Guyana supported Mexico’s Carstens for IMF top job – President Jagdeo

…not because of quality of candidates, but anachronistic policies of Fund
President Bharrat Jagdeo said Guyana supported Governor of Mexico’s Central Bank, Agustin Carstens, for the post of International Monetary Fund (IMF) managing director, but the Chair, through which countries of this region speak – Brazil – lent its support to France’s Christine Lagarde, the race’s eventual winner.
He made it clear that the support for the Mexican candidate had nothing to do with Lagarde as a candidate in terms of her suitability for the post. He said it is because the IMF still holds on to anachronistic practices instead of realising that the world has changed since the post war era, when the organization was created.
Speaking at a press conference at the Office of the President yesterday, he said several other countries in the constituency supported Carstens, including Colombia and Suriname. “But we have one Chair that we speak through – Brazil – and they supported Lagarde,” he said.
“In the statement to the Board, the Chair made it clear that there were several countries in the constituency that supported Carstens,” he said.
“Now, I know Christine Lagarde. I worked with her. She was a member of the UN High Level Committee on Climate Change Financing, the small group that the UN Secretary General put together to try to raise US$100 billion per year by 2020 for climate financing,” he said.
“As I said before, publicly, she is a good candidate. She had some strong positions that I was very supportive of. For example, a tax on financial transactions that the US did not support. She supported that – the so called Tobin tax,” he said.

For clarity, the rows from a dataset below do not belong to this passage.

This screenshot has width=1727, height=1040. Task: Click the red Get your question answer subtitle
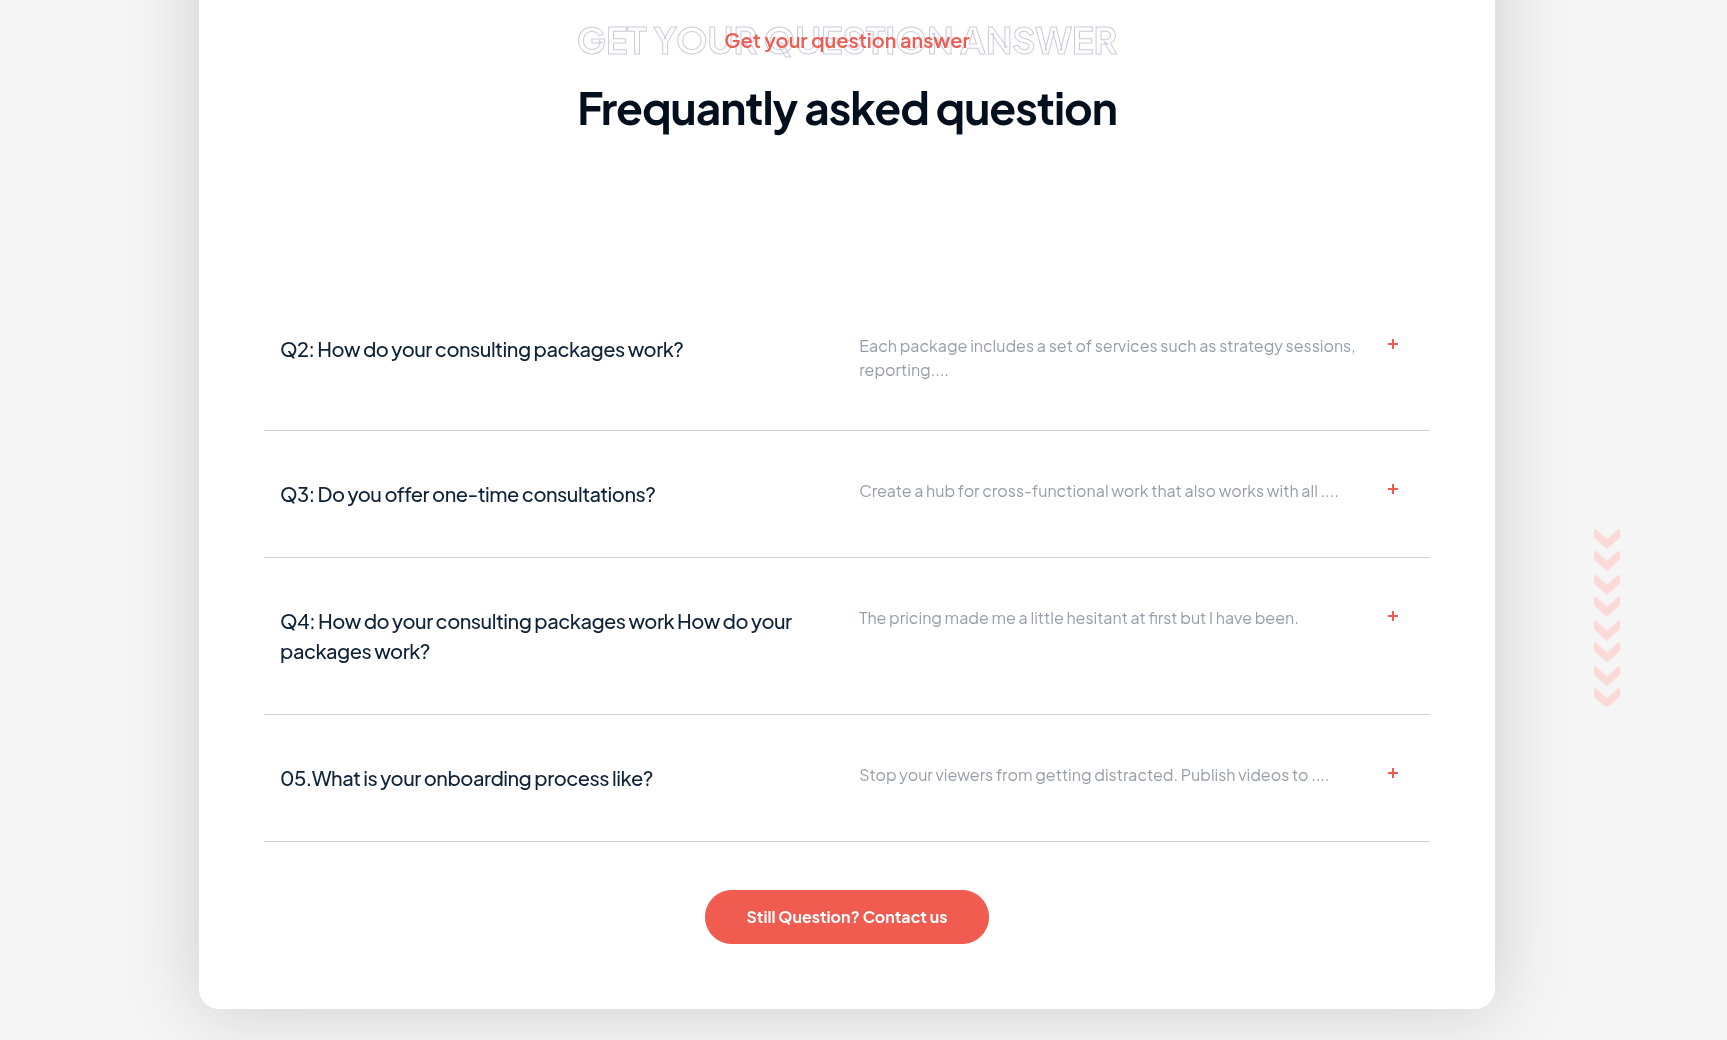click(846, 41)
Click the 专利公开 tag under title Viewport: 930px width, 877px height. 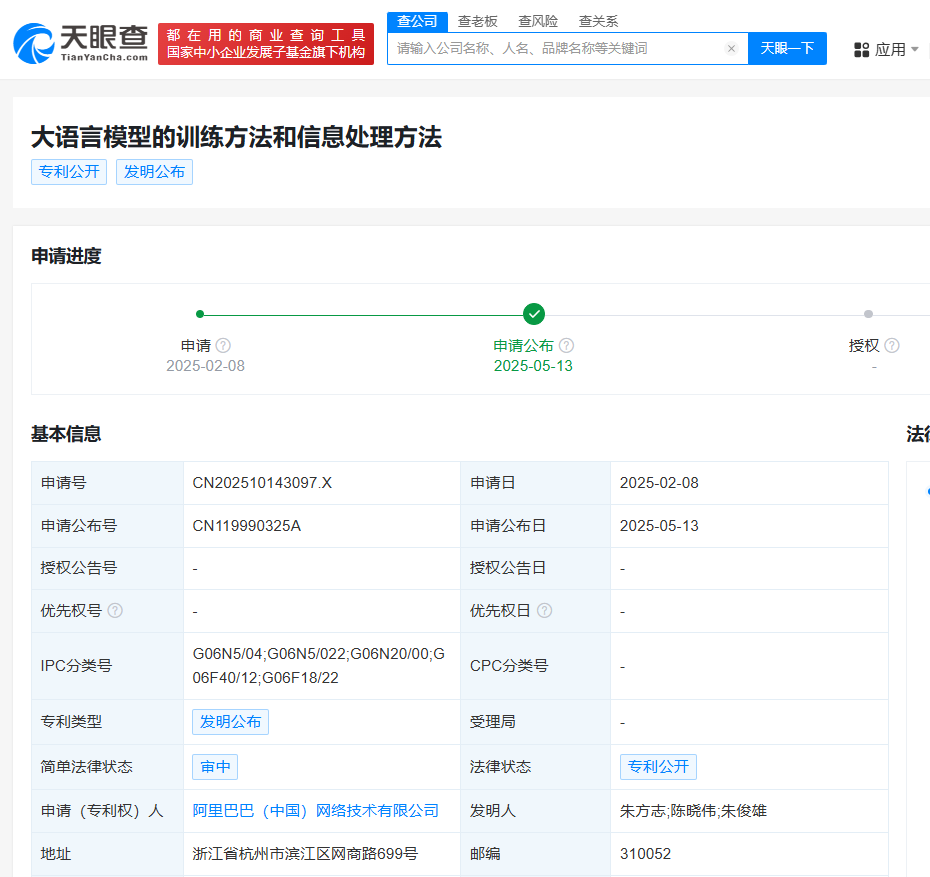[69, 171]
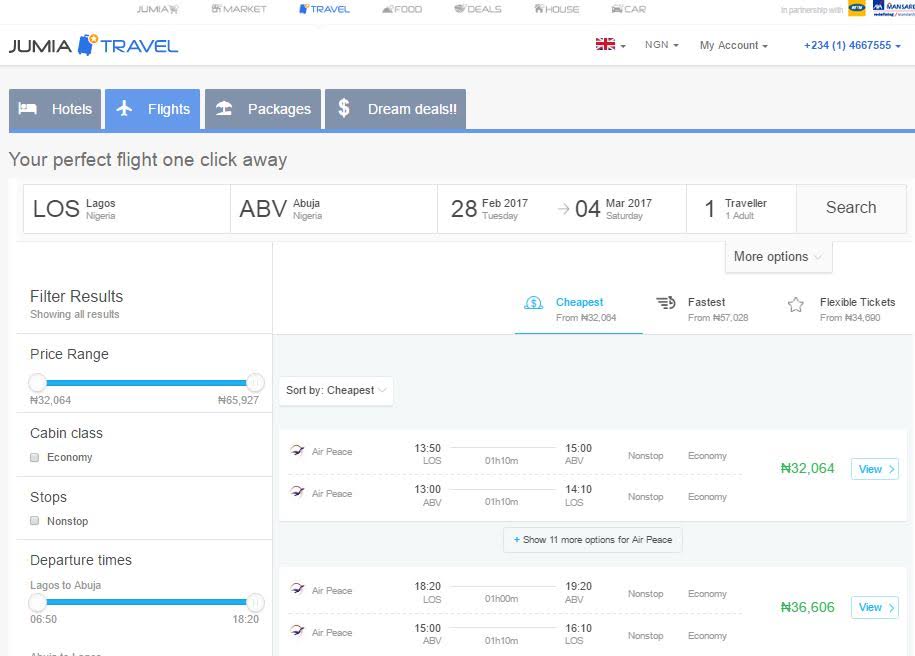The width and height of the screenshot is (915, 656).
Task: View the ₦32,064 Air Peace flight
Action: tap(874, 469)
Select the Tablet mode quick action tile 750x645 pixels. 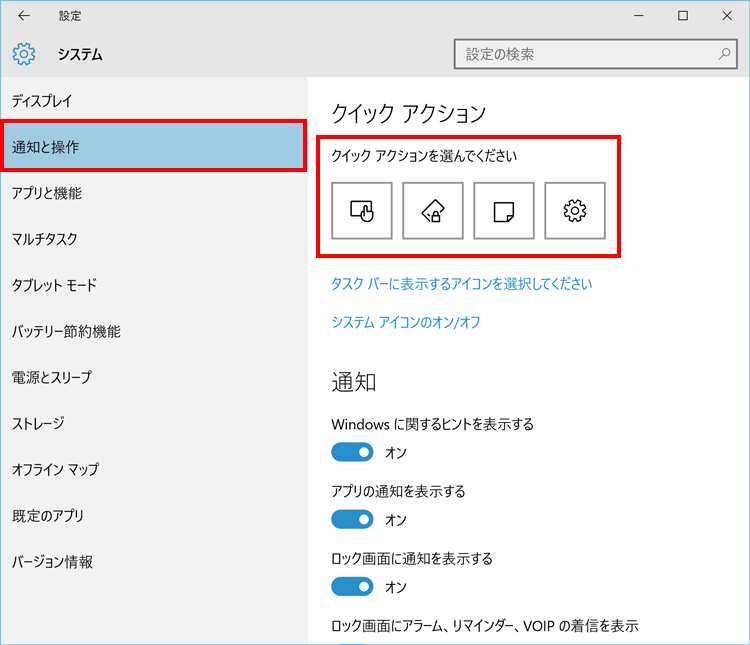pyautogui.click(x=361, y=211)
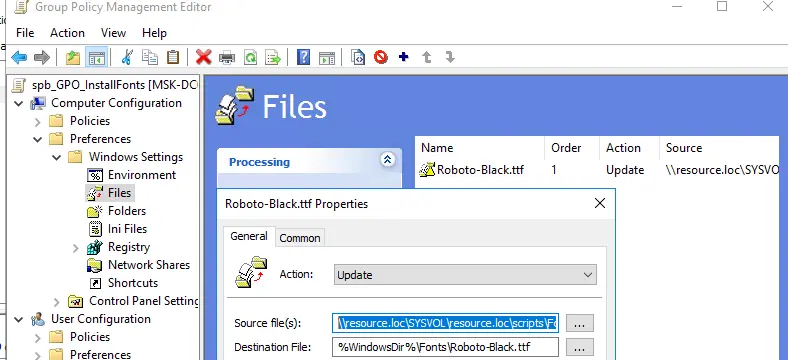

He explained that Guyana’s choice to support Carstens’ candidacy for the IMF top position had nothing to do with the quality of the candidate. “She was a good candidate, just as good as Carstens. The problem was that we have always argued that this issue should be determined not on some historic agreement that they had in the post-Second World War period, that Europe would have the Managing Directorship of the IMF, while America had the Presidency of the World Bank,” he said. “This is anachronistic. France today has had five or six managing directors [of the IMF]. France is a tiny part of China’s economy [by comparison]. The world has changed enormously, and while we had this opportunity, I thought what we should have done was to really make a significant attempt to change it”, he said.
“Sometimes, in the developing world, we argue for greater transparency, legitimacy, and more representative shareholding in these institutions; and in this case we had a chance to break a long term trend and we did not use the opportunity,” the president said.